Wednesday, October 15, 2008

Cash handouts are rarely the best way to boost GDP

The following letter was published in The Australian on 15 October 2008. I reproduce it here for your enjoyment.

I find it troubling that successive Australian governments are happy to squander budget surpluses on middle-class welfare. In the midst of the global financial crisis, the Rudd Government is extremely fortunate to have a forecast $21 billion surplus that can be used, if it is needed, to mitigate the impact of the downturn. Rather than using this money for strategic, well-targeted pump-priming investments, the Government has decided the best policy is to maintain the previous government’s flawed approach of providing cash handouts to particular sections of the community.

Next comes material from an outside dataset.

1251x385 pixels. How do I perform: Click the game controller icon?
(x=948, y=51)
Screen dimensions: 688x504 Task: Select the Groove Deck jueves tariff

Take Rudd’s decision to triple the First Home Owner’s Grant from $7000 to $21,000 for newly constructed homes and to double it to $14,000 for all other properties. There is widespread agreement among the economically literate that the First Home Owner’s Grant merely serves to increase the price of property rather than make property ownership more accessible. If a large proportion of property purchasers are all given a sum of money by the government, it follows that demand/prices will increase. Not only does it increase prices, but it stimulates demand for credit in a global credit market that is already constrained. Is this well targeted policy in the midst of the crisis?

Although injecting any money into an economy will boost GDP, it’s better to inject money in such a way that boosts GDP by the maximum amount possible. Cash handouts are rarely the best way to achieve this. I had hoped that the financial crisis would spur Kevin Rudd to accelerate the economic reform agenda and make necessary investments in Australia’s overstretched infrastructure. I have been disappointed by our Prime Minister once more.